| PROBLEMS TO SOLVE |
1) Using the poverty law workshop course description, answer each question:
(a) What exam type is listed for the course?
(b) Students in which clinic's Safety Net Project may take the course as an optional co-requisite?
(c) What does the course conclude with?
2) Translate this sentence from the poverty law workshop course description into Spanish: "Low-income Americans, especially those experiencing homelessness, must contend with a vast patchwork of federal and state public benefits programs."
3) Extend the poverty law workshop course description by writing what comes after its final sentence.

| PROVIDED TEXT |
····················

Poverty Law Workshop: A Toolkit for Addressing Inequity & Homelessness

Prerequisites: None. The course is an optional co-requisite for students enrolled in the Safety Net Project of the Veterans Law and Disability Benefits Clinic at the Legal Services Center of Harvard Law School. Clinic students may enroll in this Poverty Law Workshop as an alternative to the “Veterans Law and Disability Benefits Clinical Seminar” that is otherwise required for students in the Veterans Law and Disability Benefits Clinic. The Office of Clinical and Pro Bono Programs will coordinate your registration in this workshop if you are enrolled in the clinic.

Exam Type: No Exam

Low-income Americans, especially those experiencing homelessness, must contend with a vast patchwork of federal and state public benefits programs. This course will provide an essential grounding in these safety net programs for law students interested in public interest law careers, including future legal aid attorneys, public defenders, policy advocates, government leaders, and attorneys engaging in pro bono work.

The primary objective of this course is to examine the unique legal issues of the most economically vulnerable and marginalized populations – those experiencing homelessness or housing insecurity – and consider whether the legal system provides access to justice in the programs that make up our social safety net. We will look at the forces creating homelessness and economic distress, discuss the historical and contemporary challenges of safety net programs, and identify effective advocacy strategies for public interest attorneys working with low-income clients and people experiencing homelessness. These themes will be explored through substantive trainings, readings, discussions, presentations by experts and service providers, and in-class exercises. Each week, we will provide substantive legal trainings in key state and federal safety net programs such that, by the end of the course, students will have a strong foundational knowledge of public assistance programs that will enhance students’ ability to work with low-income clients or people experiencing homelessness. The course concludes with an examination of state and national campaigns to reform our safety net programs, including the influence of political forces on both the right and the left, and a discussion of the implications of the COVID-19 pandemic response.

····················

| RECORDED DATA |
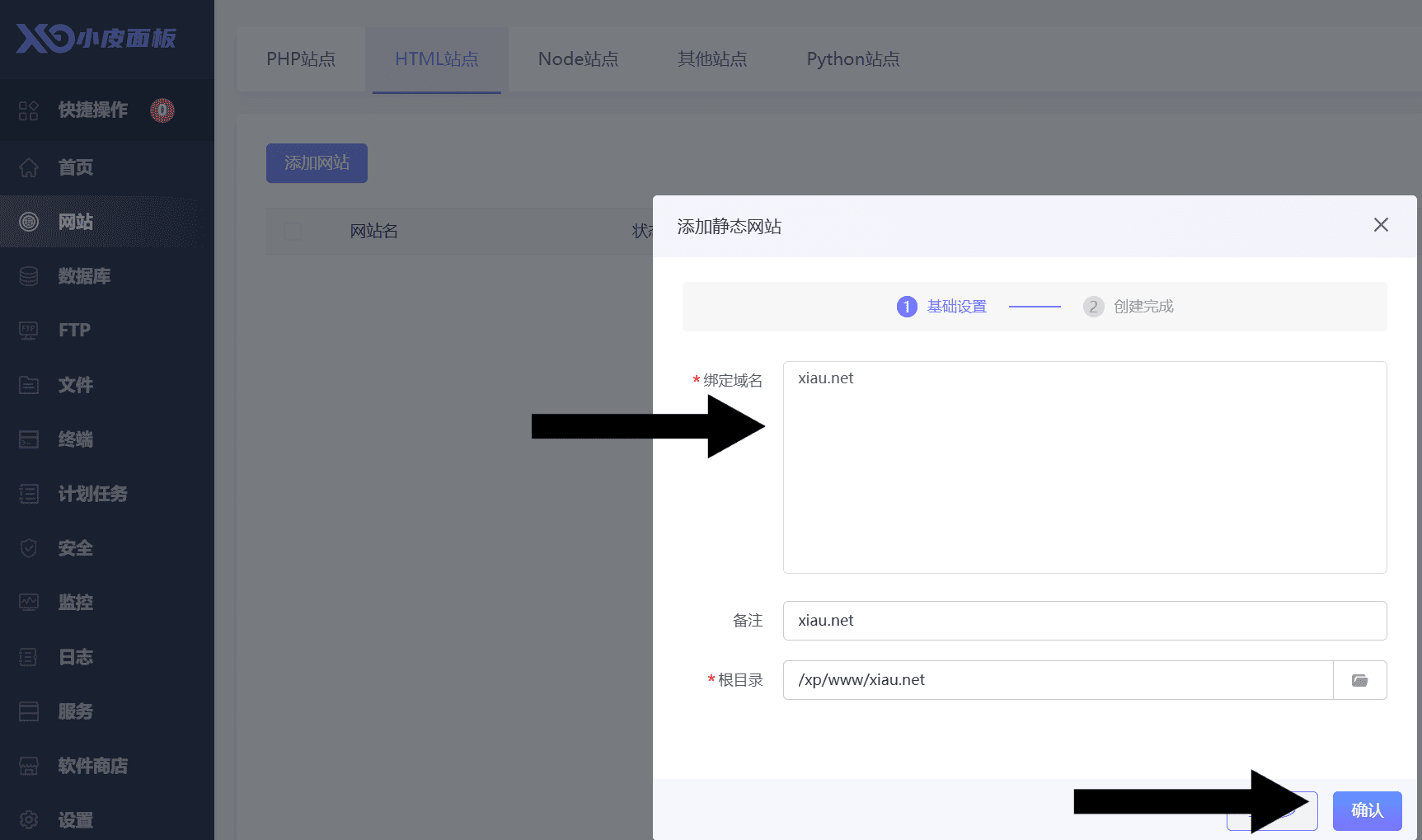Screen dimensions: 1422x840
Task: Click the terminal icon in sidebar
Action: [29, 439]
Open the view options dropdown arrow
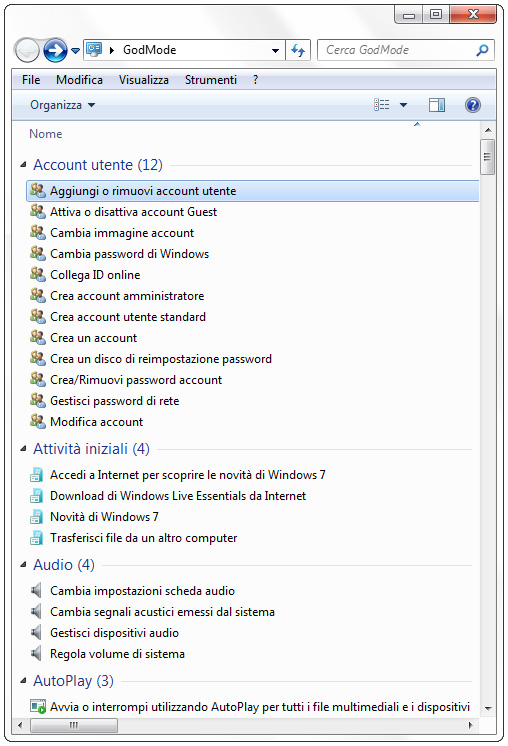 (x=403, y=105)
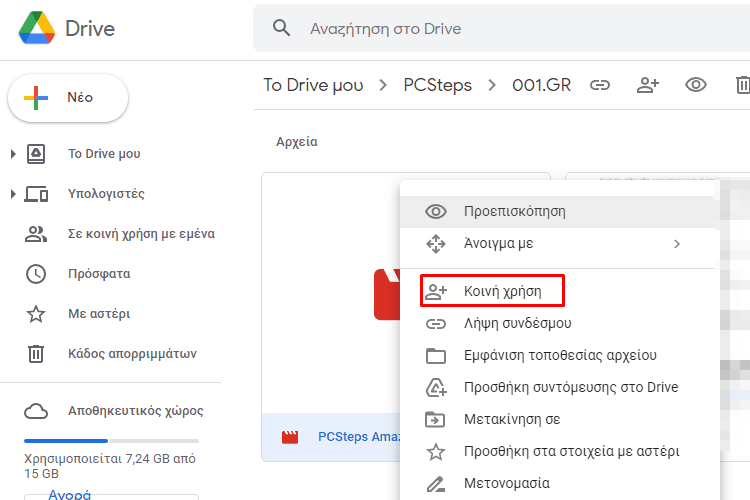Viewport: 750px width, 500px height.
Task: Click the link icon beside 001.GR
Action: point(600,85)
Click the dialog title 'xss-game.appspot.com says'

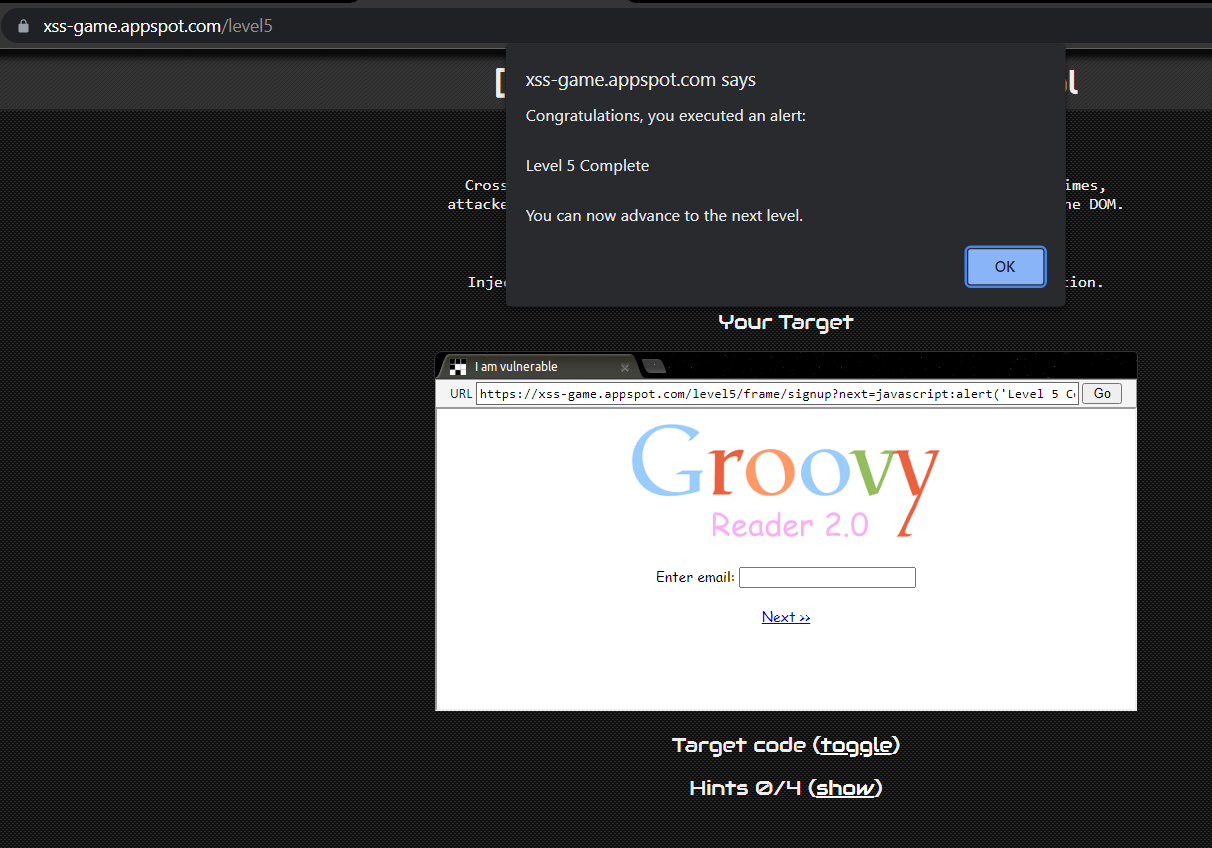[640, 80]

····················

| OUTPUTS IN ORDER |
1)
(a) No Exam.
(b) The Veterans Law and Disability Benefits Clinic at the Legal Services Center of Harvard Law School.
(c) An examination of state and national campaigns to reform safety net programs, including the influence of political forces on both the right and the left, and a discussion of the implications of the COVID-19 pandemic response.

2) Los estadounidenses de bajos ingresos, especialmente quienes están sin hogar, deben lidiar con un vasto mosaico de programas federales y estatales de beneficios públicos.

3)
This course is designed to help students engage in critical thinking and develop practical skills for working directly with low-income clients and those who are homeless or at risk of homelessness, and to inform and contextualize substantive law and policy reform discussions on the topics covered. It is offered as a resource for essential core information about safety net programs to complement a particular substantive course of study that an individual law student may be pursuing (for example in Environmental Law, or Tax Law), and also as a complement to Clinical or Student Practice Organization experiences. While we will be discussing national programs and trends, the course will focus at various points on the unique issues facing local people experiencing homelessness in our Boston community.

Students will be expected to engage in discussions with their peers and guest speakers in class, master the basic rules of safety net programs discussed in class, participate in in-class exercises, and create and present an advocacy plan responding to a particular policy issue or on behalf of a client. Specifically, non-clinical students will design a proposal to address a particular policy challenge within a safety net program, detailing their proposal’s goals and the advocacy strategies they would employ. Clinical students will present questions about their direct work with clients in their Clinic cases, as they relate to the programs and policies discussed in class, and propose advocacy plans to assist their clients or the broader community.